### Passage shown
───

# Freshwater Aquariums > General Freshwater Topics > Tropical Chit Chat >  Tad the dwarf puffer :)

## Ian

Well finally managed to get a dwarf puffer (been after one for weeks) and his name is tad (because he looks like a tadpole apparently)

only pic so far:



hes a great little guy, very entertaining to watch  :Big Grin: 

he's got 2 amano shrimp as company and as a bit of a clean up crew

----------


## Gary R

he looks nice ian  :Wink:  

I would like to see a closer picture if you could get one.....plus you could add it to fish of the month   :fish:

----------


## Ian

> he looks nice ian  
> 
> I would like to see a closer picture if you could get one.....plus you could add it to fish of the month


thanks, hes solid to get a good picture of because he's so small. Hes just a baby at the moment, but they stay small anyways (well duh it is a DWARF puffer!  :Stick Out Tongue: )

───

### Data provided

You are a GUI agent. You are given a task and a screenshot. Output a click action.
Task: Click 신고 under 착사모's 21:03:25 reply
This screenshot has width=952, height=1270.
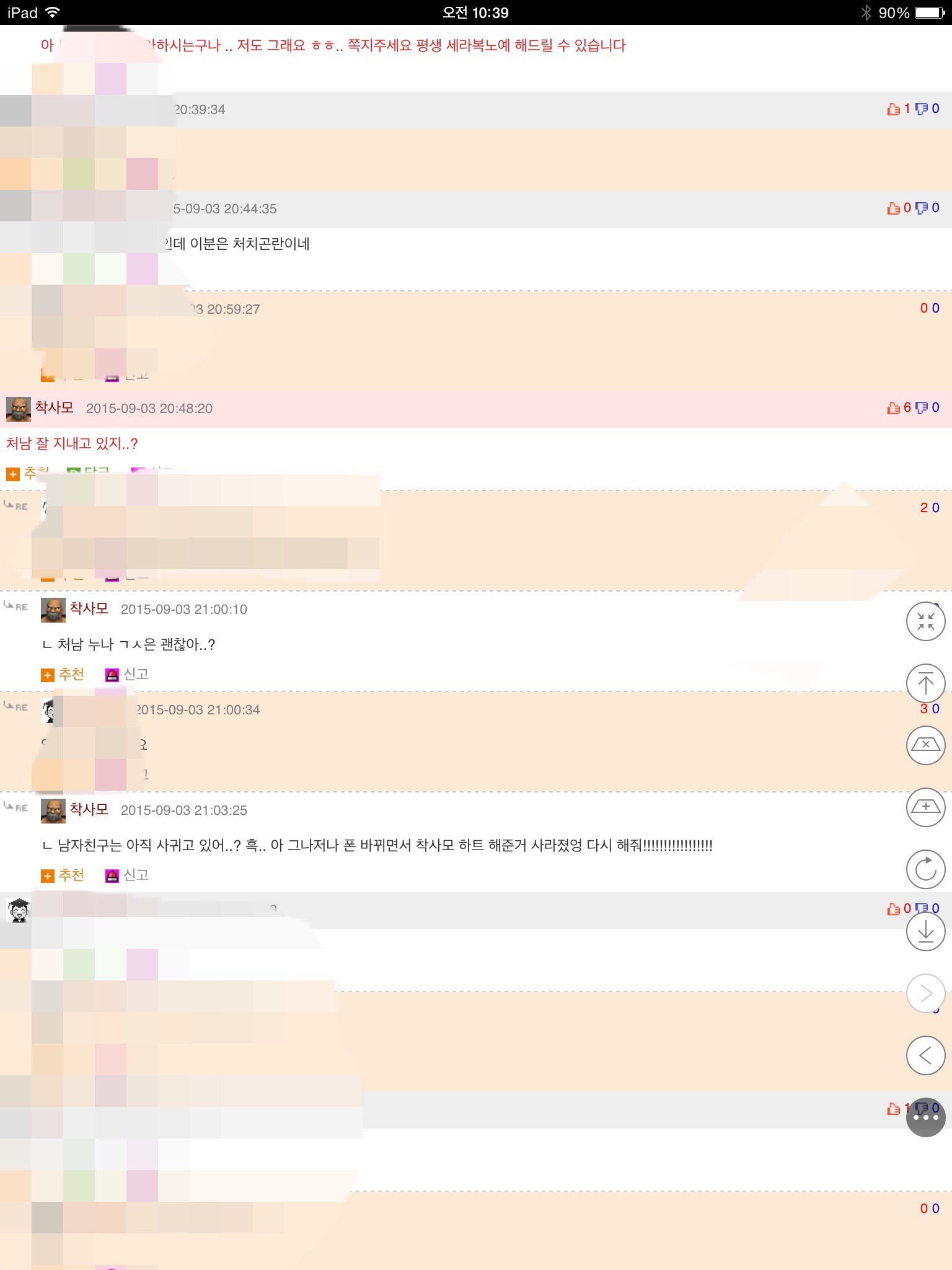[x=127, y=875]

───

In the dwarf puffer thread, why was the fish given the name Tad?

### Finished exercise
Because he apparently looks like a tadpole.